**TO DO:** Needed from the data below: all lines that contain the word "computer".

**DATA SECTION:**
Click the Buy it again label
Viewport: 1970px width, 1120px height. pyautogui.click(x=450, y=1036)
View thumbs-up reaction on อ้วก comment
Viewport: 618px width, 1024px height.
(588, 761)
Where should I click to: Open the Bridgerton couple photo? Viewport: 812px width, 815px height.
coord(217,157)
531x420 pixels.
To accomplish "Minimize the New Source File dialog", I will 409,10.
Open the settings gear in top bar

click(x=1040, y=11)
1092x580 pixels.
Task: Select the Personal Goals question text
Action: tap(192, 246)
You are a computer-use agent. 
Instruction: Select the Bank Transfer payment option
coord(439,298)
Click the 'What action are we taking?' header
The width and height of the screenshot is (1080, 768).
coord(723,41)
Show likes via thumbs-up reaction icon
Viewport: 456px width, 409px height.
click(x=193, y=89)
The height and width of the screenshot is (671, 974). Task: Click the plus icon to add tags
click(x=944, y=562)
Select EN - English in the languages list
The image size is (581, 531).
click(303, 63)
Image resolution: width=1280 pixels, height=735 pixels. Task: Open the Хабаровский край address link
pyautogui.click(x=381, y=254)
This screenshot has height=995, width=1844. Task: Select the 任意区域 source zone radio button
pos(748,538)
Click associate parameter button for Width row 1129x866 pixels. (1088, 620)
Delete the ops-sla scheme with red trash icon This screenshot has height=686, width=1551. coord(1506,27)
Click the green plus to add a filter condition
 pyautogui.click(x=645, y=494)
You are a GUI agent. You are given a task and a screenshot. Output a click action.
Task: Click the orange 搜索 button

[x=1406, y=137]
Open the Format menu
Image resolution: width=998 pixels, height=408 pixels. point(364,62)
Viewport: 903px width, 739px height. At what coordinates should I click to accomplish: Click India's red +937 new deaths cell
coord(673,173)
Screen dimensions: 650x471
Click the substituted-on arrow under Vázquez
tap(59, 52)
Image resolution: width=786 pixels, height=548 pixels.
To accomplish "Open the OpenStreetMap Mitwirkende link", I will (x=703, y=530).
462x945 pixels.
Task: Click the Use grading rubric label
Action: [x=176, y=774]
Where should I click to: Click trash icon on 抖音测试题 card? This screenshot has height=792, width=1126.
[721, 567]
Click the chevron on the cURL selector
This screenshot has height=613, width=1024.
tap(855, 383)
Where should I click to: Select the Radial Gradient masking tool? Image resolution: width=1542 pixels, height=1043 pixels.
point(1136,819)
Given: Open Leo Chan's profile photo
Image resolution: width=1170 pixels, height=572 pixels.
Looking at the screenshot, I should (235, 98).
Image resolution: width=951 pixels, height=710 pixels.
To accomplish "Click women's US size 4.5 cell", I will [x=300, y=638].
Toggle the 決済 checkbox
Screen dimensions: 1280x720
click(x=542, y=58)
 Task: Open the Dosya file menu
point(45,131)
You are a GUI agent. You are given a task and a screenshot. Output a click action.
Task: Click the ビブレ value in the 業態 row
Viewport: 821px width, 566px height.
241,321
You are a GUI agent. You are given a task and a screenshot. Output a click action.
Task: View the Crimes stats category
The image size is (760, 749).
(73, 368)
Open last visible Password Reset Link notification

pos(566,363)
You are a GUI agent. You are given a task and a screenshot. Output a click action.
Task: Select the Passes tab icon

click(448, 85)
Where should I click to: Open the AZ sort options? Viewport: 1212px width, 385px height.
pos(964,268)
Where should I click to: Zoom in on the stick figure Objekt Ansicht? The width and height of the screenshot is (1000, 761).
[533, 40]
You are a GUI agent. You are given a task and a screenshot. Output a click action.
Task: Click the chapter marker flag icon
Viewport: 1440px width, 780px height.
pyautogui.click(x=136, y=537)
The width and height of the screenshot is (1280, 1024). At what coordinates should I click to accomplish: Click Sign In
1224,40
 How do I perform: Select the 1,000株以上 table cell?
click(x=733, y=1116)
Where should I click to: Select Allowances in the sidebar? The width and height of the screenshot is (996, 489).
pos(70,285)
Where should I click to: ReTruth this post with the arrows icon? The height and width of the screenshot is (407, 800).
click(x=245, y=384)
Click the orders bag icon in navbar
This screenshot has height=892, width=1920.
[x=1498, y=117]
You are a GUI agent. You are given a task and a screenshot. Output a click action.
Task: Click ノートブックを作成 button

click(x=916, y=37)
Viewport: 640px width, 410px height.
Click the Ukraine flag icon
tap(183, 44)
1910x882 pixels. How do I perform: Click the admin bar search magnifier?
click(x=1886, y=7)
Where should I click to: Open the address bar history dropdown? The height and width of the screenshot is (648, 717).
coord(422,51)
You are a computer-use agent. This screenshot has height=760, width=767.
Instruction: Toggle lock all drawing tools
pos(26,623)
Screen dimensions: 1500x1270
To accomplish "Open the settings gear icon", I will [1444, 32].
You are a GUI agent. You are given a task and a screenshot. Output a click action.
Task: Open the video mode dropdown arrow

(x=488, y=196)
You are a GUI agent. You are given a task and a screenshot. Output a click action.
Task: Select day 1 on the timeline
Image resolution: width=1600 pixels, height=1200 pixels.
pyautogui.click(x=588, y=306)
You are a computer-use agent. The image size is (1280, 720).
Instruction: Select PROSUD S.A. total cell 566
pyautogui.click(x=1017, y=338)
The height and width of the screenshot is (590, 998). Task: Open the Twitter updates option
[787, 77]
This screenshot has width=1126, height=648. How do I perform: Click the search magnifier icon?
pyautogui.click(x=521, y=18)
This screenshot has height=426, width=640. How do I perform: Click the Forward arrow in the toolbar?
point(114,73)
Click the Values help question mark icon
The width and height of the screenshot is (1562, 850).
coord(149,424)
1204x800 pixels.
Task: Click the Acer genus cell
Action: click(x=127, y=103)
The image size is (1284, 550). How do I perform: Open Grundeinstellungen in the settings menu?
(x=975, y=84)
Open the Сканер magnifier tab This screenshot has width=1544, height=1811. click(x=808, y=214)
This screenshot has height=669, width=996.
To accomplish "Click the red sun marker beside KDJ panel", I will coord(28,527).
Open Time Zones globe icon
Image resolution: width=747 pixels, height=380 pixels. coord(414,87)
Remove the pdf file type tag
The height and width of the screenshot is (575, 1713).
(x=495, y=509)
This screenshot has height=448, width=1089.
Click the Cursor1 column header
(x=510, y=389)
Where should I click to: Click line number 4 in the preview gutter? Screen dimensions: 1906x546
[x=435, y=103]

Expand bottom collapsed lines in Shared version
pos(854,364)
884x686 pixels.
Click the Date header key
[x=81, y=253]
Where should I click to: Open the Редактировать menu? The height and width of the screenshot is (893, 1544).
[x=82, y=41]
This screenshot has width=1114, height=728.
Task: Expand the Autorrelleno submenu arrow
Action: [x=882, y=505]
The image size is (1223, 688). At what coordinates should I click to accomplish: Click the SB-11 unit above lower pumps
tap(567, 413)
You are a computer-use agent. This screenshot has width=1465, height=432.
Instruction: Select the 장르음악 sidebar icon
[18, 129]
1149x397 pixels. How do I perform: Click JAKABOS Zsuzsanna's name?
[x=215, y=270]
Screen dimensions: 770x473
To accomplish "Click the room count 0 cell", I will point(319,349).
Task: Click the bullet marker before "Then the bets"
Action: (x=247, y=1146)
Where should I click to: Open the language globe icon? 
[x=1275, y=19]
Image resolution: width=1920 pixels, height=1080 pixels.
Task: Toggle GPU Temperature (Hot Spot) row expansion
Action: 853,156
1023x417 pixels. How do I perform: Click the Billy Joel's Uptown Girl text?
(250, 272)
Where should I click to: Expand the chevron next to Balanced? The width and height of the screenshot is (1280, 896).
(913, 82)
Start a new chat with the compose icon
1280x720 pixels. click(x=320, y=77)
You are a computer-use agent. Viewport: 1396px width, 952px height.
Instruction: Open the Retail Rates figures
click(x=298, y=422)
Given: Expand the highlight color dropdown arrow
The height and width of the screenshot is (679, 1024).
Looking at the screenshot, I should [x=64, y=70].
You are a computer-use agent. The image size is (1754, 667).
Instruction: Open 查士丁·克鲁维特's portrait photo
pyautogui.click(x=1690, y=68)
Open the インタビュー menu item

**COMPLETED EXERCISE:**
You are a computer-use agent. 
You are a computer-use agent. This screenshot has height=760, width=767.
You are a computer-use agent. The image size is (1280, 720).
You are a computer-use agent. This screenshot has width=1465, height=432.
You are a computer-use agent. Viewport: 1396px width, 952px height.
You are a computer-use agent. The image size is (1754, 667).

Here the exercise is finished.